Besides offering a financial incentive to protect wildlife, tourists, rangers and guides provide much-needed eyes and ears on the ground. Without them, decades of conservation is in jeopardy, particularly in places where poaching for bushmeat will increase if people lose jobs due to the decline in tourism.
3. BOOSTING BIODIVERSITY
From primroses peppering mossy woodland glades to ragged-robin splashing hedgerows with pops of colourful brilliance, wildflowers have provided escapism like never before this spring. The UK is one of the world’s most nature-depleted changes, but experts are hopeful that lockdown may turn things around.
May is a lynchpin month for biodiversity, and so with lockdown restricting usual council activities, such as strimming and mowing, flora and fauna could get a much-needed boost. Rewilding advocacy and travel group Scotland: The Big Picture recommends taking photos (if it’s safe to do so) of blooming verges to campaign for permanent change. Meanwhile, Frans Schepers, managing director of Rewilding Europe, reminds us that, ‘The fact that we can see more wildlife is mostly because we are now seeing the benefits of longer-term efforts: better protection, less poaching, habitat improvements, safe havens, less hunting.’
Having drawn so much solace from natural wonders on their doorstep over the last couple of months, conservation-led places to stay in the UK hope this will boost future bookings. One example is Elmley national nature reserve in Essex, where guests can watch barn owls gliding over reeds or hares feeding just a couple of feet away.
4. BREATHING EASY
Thanks to plummeting car use, city dwellers are breathing the cleanest air in more than 50 years. In April, the concentration of nitrogen dioxide and other toxic particles was down by almost 50 per cent compared to the same period last year, and the knock-on health implications are staggering; in Europe alone, it’s prevented 11,000 deaths. In other parts of the world, smog has cleared to transform city views; the majestic Himalayas are visible from Punjab for the first time in 30 years.
As cities scramble to understand what the ‘new normal’ looks like, there’s hope that a reduction in air pollution will stick, with walking and cycling the safest ways to get about. It seems as if exploring Europe’s cities by bike will be more compelling, too. Milan was the first city to announce an ambitious new scheme to reduce car use post lockdown — since then, London, New York and Paris have followed suit.

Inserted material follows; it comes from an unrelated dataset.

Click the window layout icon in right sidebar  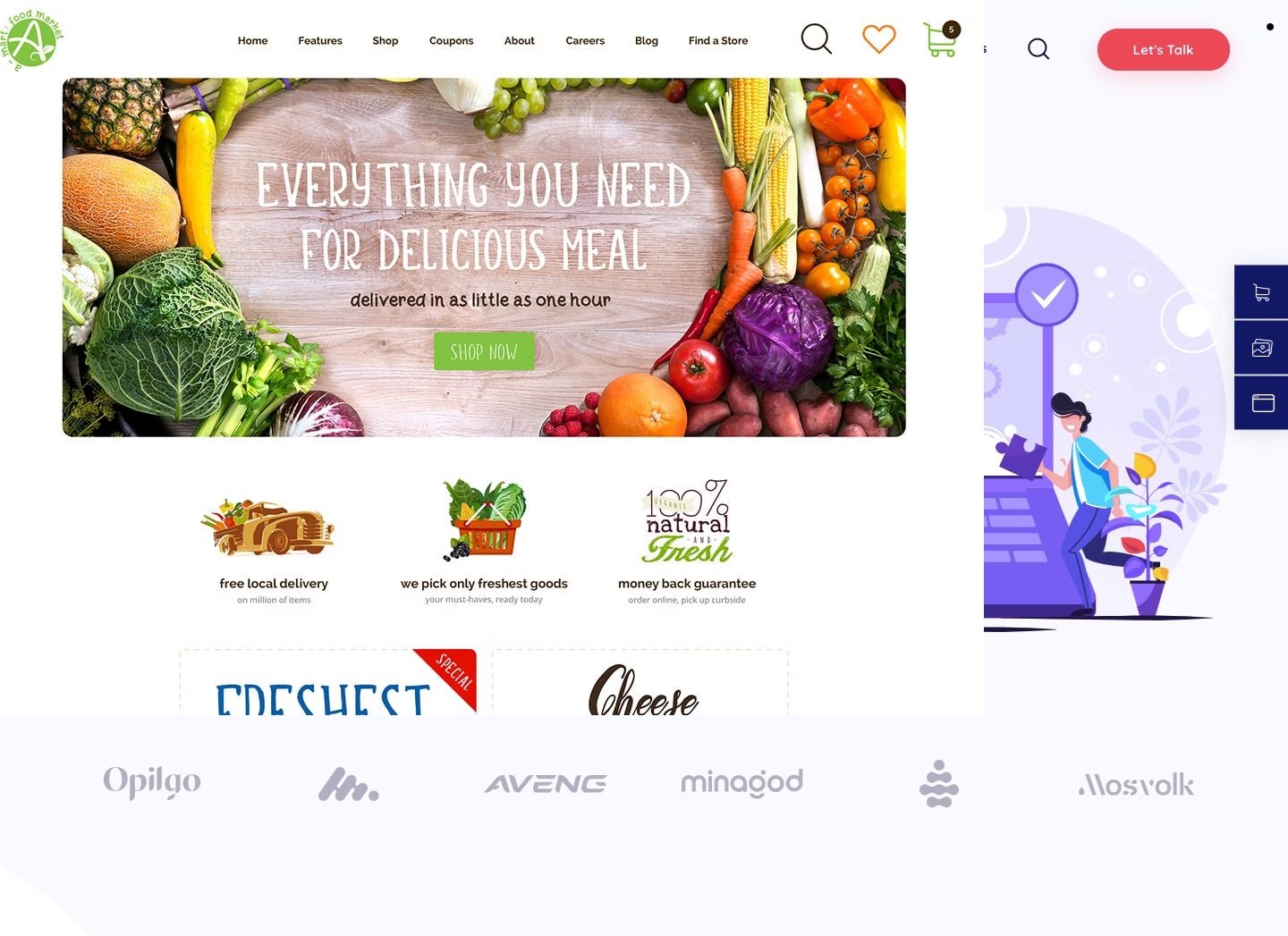(x=1261, y=403)
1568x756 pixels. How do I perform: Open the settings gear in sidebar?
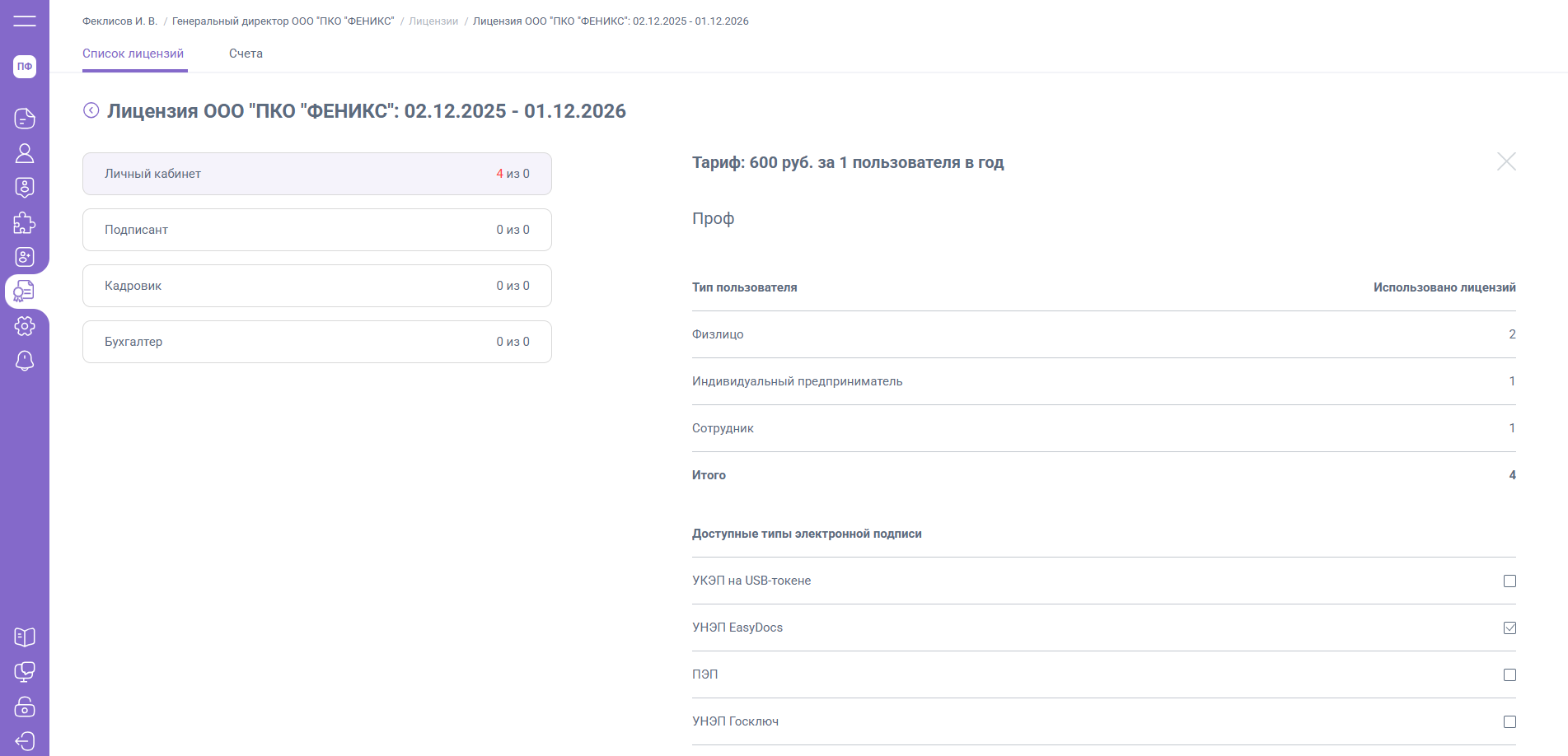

Recognising that there may well be a link between the high number of coronavirus casualties and the city’s poor air quality, Milan officials plan to transform 35km of streets into cycling and walking spaces. Meanwhile, Paris has announced a €20-million (£17-million) scheme to get more people cycling, with France’s Minister for Ecological Transition, Elisabeth Borne, calling the bicycle ‘the little queen of deconfinement’.
5. MAKING EVERY TRIP COUNT
Lockdown has offered the chance to hit reset and realign priorities. Community, compassion and nature have helped to pull us through uncertain times and hopefully will remain top of mind for years to come. As travellers weaving our way around the new world order of hiked airfares and varying restrictions, we have the opportunity to make every trip count.
We should think more carefully about the purpose for our trip, rather than it just being the annual routine. I like the mantra “build back better”; that means I want more enriching travel, and to see it supporting local people and places.’